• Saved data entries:
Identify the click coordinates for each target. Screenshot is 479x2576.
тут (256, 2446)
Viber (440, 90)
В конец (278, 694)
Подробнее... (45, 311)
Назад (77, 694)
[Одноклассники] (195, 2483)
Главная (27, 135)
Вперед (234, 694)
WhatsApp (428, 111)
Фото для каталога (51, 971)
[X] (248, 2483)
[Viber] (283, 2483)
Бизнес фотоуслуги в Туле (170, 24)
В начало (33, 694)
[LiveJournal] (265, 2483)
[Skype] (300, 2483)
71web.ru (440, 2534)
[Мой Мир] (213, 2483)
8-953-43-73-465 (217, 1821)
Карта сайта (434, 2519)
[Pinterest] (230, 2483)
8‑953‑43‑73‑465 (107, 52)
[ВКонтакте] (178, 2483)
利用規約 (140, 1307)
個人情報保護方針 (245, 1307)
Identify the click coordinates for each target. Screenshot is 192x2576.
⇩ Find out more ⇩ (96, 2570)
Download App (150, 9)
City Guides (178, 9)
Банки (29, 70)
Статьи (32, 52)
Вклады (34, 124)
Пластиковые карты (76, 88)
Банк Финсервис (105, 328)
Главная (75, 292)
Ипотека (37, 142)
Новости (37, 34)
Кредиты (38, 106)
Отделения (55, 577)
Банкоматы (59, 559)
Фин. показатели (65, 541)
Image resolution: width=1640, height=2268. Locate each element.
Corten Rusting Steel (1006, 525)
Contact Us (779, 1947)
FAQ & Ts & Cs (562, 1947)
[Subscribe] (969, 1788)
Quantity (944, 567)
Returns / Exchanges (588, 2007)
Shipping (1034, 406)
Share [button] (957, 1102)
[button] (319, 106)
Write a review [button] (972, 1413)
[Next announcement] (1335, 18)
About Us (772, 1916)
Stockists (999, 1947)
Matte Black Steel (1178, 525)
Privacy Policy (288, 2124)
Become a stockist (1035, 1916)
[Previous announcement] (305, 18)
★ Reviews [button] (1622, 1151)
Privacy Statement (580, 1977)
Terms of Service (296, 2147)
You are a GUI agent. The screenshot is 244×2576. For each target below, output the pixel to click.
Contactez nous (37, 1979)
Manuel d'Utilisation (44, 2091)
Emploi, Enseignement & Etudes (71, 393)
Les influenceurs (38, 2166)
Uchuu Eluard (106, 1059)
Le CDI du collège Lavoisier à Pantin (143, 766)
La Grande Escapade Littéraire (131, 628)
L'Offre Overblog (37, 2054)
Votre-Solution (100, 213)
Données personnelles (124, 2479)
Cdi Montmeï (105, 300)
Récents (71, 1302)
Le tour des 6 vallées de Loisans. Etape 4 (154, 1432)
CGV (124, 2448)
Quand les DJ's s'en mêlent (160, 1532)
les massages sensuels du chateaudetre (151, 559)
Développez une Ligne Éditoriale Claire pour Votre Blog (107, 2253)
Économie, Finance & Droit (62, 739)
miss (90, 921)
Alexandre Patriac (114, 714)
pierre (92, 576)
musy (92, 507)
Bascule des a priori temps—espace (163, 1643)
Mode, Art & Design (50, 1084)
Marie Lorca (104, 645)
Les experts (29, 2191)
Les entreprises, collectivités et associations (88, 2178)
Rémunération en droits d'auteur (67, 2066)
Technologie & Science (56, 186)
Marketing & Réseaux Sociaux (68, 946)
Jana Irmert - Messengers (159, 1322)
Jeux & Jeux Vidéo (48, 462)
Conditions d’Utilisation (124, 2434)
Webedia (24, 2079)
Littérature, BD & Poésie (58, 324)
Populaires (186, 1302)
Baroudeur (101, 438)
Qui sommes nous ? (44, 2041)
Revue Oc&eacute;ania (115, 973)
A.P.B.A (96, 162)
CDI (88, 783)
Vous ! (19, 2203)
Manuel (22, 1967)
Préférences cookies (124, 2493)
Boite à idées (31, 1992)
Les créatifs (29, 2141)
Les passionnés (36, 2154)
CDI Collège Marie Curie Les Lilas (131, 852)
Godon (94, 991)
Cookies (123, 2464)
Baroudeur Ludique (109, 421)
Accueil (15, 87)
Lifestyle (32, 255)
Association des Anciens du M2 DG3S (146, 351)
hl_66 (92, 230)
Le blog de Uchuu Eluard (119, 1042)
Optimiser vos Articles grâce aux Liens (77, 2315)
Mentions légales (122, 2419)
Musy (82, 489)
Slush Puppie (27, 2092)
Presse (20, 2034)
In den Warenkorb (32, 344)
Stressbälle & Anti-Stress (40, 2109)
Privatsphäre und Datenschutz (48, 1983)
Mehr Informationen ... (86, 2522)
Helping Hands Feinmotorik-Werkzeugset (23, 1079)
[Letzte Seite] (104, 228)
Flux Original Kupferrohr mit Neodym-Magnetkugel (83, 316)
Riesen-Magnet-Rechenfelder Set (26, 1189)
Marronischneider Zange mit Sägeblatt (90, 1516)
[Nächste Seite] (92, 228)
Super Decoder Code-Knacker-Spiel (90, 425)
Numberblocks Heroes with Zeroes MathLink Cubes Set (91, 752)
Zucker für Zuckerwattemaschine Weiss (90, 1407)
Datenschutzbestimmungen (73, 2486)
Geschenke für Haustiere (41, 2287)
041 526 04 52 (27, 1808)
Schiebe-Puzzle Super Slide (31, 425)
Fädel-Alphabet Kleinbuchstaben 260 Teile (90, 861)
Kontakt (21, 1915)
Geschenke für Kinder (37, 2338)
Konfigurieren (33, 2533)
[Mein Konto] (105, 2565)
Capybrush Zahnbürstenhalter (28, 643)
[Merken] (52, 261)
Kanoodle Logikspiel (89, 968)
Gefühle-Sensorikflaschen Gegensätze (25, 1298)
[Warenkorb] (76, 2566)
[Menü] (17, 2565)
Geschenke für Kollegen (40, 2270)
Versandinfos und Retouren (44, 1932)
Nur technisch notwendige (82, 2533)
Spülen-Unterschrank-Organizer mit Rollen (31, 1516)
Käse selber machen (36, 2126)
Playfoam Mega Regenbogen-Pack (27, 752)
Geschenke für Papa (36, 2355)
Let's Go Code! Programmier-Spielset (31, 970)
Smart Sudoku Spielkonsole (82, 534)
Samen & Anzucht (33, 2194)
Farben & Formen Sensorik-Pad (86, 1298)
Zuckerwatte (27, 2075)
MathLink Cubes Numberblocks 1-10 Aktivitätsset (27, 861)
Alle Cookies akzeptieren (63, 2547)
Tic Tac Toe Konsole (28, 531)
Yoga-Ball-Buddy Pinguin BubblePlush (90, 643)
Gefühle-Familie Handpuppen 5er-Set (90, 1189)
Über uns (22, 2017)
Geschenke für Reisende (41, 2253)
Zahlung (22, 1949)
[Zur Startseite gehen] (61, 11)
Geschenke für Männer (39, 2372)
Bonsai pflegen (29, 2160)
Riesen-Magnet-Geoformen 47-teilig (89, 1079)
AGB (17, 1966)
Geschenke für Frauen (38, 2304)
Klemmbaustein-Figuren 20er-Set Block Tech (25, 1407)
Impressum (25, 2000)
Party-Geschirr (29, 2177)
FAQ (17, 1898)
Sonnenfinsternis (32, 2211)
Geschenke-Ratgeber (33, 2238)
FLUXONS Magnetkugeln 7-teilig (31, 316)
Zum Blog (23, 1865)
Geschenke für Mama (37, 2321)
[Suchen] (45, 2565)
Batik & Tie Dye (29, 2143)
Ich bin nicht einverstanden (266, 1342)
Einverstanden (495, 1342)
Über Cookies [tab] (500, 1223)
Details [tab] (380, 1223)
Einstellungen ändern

• INSTRUCTIONS FOR THE TASK: In the data above, find the line with "[Previous announcement] (305, 18)" and the line with "les massages sensuels". Retype both, plus every line between them, exactly.

• RESULT OF THE TASK:
[Previous announcement] (305, 18)
★ Reviews [button] (1622, 1151)
Privacy Statement (580, 1977)
Terms of Service (296, 2147)
You are a GUI agent. The screenshot is 244×2576. For each target below, output the pixel to click.
Contactez nous (37, 1979)
Manuel d'Utilisation (44, 2091)
Emploi, Enseignement & Etudes (71, 393)
Les influenceurs (38, 2166)
Uchuu Eluard (106, 1059)
Le CDI du collège Lavoisier à Pantin (143, 766)
La Grande Escapade Littéraire (131, 628)
L'Offre Overblog (37, 2054)
Votre-Solution (100, 213)
Données personnelles (124, 2479)
Cdi Montmeï (105, 300)
Récents (71, 1302)
Le tour des 6 vallées de Loisans. Etape 4 (154, 1432)
CGV (124, 2448)
Quand les DJ's s'en mêlent (160, 1532)
les massages sensuels du chateaudetre (151, 559)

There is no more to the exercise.